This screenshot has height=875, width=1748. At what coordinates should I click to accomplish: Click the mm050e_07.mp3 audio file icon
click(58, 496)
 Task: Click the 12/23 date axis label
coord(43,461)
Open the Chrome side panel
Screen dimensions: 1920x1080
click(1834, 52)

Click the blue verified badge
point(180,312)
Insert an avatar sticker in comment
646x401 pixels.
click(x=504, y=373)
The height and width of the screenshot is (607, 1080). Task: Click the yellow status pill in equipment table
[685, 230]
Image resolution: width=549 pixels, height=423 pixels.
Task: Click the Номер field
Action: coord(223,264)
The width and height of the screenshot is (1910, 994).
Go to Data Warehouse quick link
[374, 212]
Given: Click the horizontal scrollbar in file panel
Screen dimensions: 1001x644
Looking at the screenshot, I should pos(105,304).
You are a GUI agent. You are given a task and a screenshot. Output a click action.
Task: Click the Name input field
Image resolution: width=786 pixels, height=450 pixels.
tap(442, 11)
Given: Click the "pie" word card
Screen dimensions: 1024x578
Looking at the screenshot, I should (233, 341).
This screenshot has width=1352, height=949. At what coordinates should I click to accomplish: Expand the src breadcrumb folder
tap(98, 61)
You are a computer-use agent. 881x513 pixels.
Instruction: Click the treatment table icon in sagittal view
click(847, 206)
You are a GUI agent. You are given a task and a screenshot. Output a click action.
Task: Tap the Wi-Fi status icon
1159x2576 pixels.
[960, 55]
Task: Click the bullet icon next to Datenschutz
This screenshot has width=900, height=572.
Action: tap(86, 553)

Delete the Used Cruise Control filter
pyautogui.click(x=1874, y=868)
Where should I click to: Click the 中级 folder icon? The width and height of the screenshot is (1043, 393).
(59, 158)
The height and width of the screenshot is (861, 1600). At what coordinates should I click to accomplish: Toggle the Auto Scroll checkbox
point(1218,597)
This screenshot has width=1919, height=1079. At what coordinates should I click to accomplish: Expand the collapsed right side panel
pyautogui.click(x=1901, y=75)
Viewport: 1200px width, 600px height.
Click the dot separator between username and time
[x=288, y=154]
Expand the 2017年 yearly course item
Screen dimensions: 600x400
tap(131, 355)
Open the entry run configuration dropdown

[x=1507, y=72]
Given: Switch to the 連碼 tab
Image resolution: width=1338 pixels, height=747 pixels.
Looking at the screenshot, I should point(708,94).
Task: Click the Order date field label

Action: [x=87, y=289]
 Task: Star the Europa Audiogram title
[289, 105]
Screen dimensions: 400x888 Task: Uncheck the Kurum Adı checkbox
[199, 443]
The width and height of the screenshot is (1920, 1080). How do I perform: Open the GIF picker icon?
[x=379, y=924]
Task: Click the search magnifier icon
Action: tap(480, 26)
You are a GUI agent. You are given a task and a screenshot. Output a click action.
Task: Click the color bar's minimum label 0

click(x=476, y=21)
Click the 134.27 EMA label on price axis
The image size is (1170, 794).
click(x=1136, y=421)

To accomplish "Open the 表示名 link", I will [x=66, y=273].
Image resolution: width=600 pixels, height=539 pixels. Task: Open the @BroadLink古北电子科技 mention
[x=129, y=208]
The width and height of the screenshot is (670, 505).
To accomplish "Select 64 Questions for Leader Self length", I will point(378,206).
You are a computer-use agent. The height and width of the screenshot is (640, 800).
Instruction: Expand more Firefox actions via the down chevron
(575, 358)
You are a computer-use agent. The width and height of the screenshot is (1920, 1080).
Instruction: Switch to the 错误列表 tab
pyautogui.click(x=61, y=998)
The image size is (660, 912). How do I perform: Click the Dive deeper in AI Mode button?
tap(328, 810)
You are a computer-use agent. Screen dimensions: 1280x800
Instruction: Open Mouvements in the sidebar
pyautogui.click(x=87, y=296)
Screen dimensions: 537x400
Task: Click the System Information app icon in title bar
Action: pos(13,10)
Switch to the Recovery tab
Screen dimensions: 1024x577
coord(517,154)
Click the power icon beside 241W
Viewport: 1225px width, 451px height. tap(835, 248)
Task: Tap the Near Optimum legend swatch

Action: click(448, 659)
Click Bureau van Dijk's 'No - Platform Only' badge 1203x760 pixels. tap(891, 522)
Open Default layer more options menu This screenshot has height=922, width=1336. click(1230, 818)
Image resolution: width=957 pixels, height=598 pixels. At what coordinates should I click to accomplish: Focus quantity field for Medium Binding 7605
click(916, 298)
+---+
### WHAT IS NEEDED:
List each line of the entries above that contains the string "perform", treating uppercase and lowercase letters as different.

### THE COMPLETED TASK:
The width and height of the screenshot is (1920, 1080). How do I perform: Open the GIF picker icon?
The image size is (660, 912). How do I perform: Click the Dive deeper in AI Mode button?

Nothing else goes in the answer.